Wooden sliding lid pencil box with a rose decal used by a student in Nazi Germany
Extent and Medium
overall: Height: 1.000 inches (2.54 cm) | Width: 9.125 inches (23.178 cm) | Depth: 2.375 inches (6.033 cm)
Archival History
The pencil box was donated to the United States Holocaust Memorial Museum in 1990 by the Schulmuseum des Rates des Bezirkes Dresden.
Acquisition
United States Holocaust Memorial Museum Collection, Gift of the Schulmuseum des Rates des Bezirkes Dresden
Funding Note: The cataloging of this artifact has been supported by a grant from the Conference on Jewish Material Claims Against Germany.
Scope and Content
Wooden pencil holder with a rose decal used by a student in Dresden, Germany, during the government of the Third Reich, 1933-1945. After Adolf Hitler was appointed chancellor of Germany in 1933, the Nazi authorities passed new laws that dictated who could teach and be educated in the German school system. Quotas were placed that restricted the number of Jewish students who could attend public schools, and under the Restoration of the Professional Civil Service Act, teachers that were Jewish or considered “politically unreliable” were purged from schools. The act also made Nazi Party membership compulsory for all remaining teachers. At the entrance to school, students had to lift their arms and say, “Heil Hitler!” School curriculum was changed to emphasize sports, history, and racial science with the purpose of indoctrinating students with Nazi ideology. Subjects such as religion became less important, and were eventually removed from the curriculum altogether. Any textbooks used to educate students had to be approved by the party. Censors removed books that did not meet these standards from the classroom, and introduced new textbooks that taught students militarism, racism, antisemitism, obedience to state authority, and love for Hitler. Instruction aimed to produce race-conscious, obedient, self-sacrificing Germans who would be willing to die for Führer and Fatherland. Nordic and other “Aryan” races were glorified while labeling Jews and other so-called “inferior” peoples as “parasitic, bastard races” incapable of creating culture or civilization.

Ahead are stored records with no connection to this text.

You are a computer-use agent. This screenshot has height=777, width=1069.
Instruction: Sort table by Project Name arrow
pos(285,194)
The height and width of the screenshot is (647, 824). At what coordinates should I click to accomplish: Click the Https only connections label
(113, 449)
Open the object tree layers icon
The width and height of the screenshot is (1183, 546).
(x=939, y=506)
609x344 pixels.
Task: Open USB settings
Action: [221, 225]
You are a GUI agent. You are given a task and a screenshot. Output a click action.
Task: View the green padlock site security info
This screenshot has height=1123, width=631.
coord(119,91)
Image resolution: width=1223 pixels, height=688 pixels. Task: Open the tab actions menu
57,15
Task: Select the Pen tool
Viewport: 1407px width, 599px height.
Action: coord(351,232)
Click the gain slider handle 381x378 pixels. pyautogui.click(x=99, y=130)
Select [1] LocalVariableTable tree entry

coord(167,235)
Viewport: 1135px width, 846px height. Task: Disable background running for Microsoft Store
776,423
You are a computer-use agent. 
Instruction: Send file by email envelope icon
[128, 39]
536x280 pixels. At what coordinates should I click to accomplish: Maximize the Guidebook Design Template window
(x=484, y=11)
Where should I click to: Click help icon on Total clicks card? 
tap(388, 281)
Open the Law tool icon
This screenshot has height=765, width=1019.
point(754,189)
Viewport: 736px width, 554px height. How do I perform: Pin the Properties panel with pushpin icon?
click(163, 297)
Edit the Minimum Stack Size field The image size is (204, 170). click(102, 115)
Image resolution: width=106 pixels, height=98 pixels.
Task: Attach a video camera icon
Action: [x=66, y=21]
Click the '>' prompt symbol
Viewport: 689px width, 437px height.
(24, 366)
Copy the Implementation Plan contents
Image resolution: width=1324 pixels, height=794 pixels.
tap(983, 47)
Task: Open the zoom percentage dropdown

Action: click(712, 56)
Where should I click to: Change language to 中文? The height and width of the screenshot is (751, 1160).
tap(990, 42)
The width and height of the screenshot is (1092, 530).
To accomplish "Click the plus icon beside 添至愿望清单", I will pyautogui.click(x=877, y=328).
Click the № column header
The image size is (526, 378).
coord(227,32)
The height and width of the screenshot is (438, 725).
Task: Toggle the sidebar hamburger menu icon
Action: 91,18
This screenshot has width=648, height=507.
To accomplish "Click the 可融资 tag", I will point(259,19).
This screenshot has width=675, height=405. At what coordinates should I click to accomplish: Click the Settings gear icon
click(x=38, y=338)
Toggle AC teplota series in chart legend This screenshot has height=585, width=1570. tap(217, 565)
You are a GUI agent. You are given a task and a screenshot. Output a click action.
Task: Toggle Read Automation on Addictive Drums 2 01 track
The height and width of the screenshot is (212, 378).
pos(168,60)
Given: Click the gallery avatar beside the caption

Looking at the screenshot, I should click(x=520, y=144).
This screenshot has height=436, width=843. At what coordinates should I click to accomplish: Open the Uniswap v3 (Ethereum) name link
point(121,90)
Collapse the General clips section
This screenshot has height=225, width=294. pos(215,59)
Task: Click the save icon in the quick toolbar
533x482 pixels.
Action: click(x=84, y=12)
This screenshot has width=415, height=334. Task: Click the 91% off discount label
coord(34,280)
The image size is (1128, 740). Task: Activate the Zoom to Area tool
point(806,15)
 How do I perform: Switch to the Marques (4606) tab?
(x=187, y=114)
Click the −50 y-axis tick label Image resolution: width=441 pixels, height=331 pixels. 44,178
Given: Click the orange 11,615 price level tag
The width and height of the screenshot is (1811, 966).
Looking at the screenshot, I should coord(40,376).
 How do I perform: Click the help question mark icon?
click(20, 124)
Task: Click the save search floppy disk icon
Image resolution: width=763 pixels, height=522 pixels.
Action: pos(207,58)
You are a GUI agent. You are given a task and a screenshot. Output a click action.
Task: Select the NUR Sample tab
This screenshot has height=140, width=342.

Conditions Governing Access
No restrictions on access
Conditions Governing Reproduction
No restrictions on use
Physical Characteristics and Technical Requirements
Rectangular light brown lacquered wooden box with slightly rounded corners. The lid exterior has a decal with 5 pink roses, a circular depression, and incised dots and lines on the long edges. The sliding lid fits into a U shaped cutout on the base. On the underside of the base is a piece of green tape and gouged lines. The base interior has 3 oval horizontal compartments of varying lengths. On the lid interior is a crudely scratched name. A rectangular mark and numbers are stamped and handwritten on the tape.
base, exterior, bottom, handwritten, blue ink : /27 7 (European style 7) lid, interior, carved : K. N EUMANN (N is backwards)
Subjects
- National socialism and education--Germany.
- Fascism and education--Germany--History--20th century.
- Schools--Germany--Dresden.
- Education--Germany--History--20th century.